Buck leads the mobile health product management team for Danbury, Conn.-based health IT firm IMS Health. This past December, IMS launched a SaaS-based app prescribing platform called AppScript, which corrals more than 40,000 downloadable iOS and Android apps, categorizing them and evaluating them -- based on functionality, peer and patient reviews, certifications and more -- to help physicians know which ones would do best for their patients.

As IMS worked to develop AppScript, seeking the best way to present all that information and smoothly integrate app prescribing in clinical workflow, there was an "evolution" in their process before finally "(getting) to the to the design we landed on," says Buck.

Physicians were interested in making better use of apps, he said. But "initially, because apps were so new, we heard physicians saying, 'It's so confusing, I don't know which app to prescribe, I need a taxonomy, I need to understand what apps do what.' There were a lot of demands, in terms of information."

At the same time, Buck realized there were some insights to be gleaned by the news reports he'd seen calling 2013 "the year of the great EHR vendor switch."

[See also: EHR users unhappy, many switching]

"So many people who had just adopted a system hated their system," he says.

They were too clunky, too busy, too confusing, too ungainly in their presentation of data, too counterintuitive -- altogether too overwhelming. The features docs wanted easy access to were often hard to find, while they had to whack their way through brambles of less necessary data fields to get to what they needed.

"That influenced our design of AppScript," said Buck. "We had an initial design that was a lot more complicated – there were little badges for each app: 'This app is really good at security,' or, 'This app is really focused on recording patient information, and this one connects to Facebook.'

"But all this extraneous detail was in the way of what was the primary purpose of this software, which was that, in 20 seconds or less, a physician asks, 'What's your phone number, what type of phone are you using? I'm gonna prescribe you an app.'

"We realized quickly that physicians weren't going to be prescribing 100 apps; they were going to be prescribing probably five that they know and rely upon and trust," says Buck.

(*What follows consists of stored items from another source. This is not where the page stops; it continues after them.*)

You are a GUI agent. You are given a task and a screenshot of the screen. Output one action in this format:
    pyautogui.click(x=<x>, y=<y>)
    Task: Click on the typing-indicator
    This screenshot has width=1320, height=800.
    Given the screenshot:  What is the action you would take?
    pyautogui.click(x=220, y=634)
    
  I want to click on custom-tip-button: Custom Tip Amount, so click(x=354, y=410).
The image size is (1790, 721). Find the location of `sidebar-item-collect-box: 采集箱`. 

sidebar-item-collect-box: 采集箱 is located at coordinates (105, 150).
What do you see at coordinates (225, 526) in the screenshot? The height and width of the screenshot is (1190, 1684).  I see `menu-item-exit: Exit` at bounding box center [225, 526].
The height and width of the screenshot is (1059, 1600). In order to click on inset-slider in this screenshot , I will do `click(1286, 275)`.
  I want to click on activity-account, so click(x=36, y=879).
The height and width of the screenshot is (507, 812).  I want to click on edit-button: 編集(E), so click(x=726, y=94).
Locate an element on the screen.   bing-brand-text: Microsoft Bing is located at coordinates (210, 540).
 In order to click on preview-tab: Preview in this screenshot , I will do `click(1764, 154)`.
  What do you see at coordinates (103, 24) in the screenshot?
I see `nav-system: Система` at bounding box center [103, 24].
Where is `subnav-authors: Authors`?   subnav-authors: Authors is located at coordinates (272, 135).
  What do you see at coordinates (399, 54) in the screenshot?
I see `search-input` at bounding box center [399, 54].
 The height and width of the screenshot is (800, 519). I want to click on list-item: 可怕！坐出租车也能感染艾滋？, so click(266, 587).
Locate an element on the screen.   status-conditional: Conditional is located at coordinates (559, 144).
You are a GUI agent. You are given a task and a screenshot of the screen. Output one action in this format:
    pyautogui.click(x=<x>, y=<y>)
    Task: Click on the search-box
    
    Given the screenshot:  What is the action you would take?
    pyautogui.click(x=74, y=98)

"They don't need to be presented with a lot of information," he adds. "They need to be able to tab over to another window or have this on their phone where they hit a big blue prescribe button. From a design perspective, we did a lot of research into how we take the other information doctors want and put it into the software in a way that's out of the way."

[See also: Q&A: HxD conference co-founder Amy Cueva talks user-centered design]

That "easy, simple, don't-even-have-to-think about it" approach is "such a contrast" to what he often sees when he's in the doctor's office, says Buck.

Just the other day, he recalls, his daughter's physician was "fumbling through" the many data fields of an Epic EHR and still, despite more than one clarification, managed to put a prescription through to the wrong location of the local pharmacy.

Another time, Buck recalls a doc asking him to remind him of a particular medication he'd been prescribed before: "'Can you tell me the name of that drug?'

"He had Epic right in front of him. He could have easily gone into Surescripts and pulled the history back himself. But he'd rather have the patient look it up than use his own EHR!"

In fairness, most vendors would counter that the sheer number or operational capabilities they have to supply – not to mention regulatory boxes they must check off to be meaningful use certified – means that their products will necessarily be busily designed.

Buck suspects there's another phenomenon at work as well.

On some developer teams, "if you come up with a simplistic design, it's almost like you haven't done your job," he says. "That you didn't think about this, or you didn't think about that. It's this funny game I've seen in corporate cultures – almost a game of CYA, in terms of design: If you throw the kitchen sink at it, no one can claim you didn't think of all the things you could possibly need."

It can be hard to resist that notion, says Buck. "I believe you have to fight for simplicity sometimes."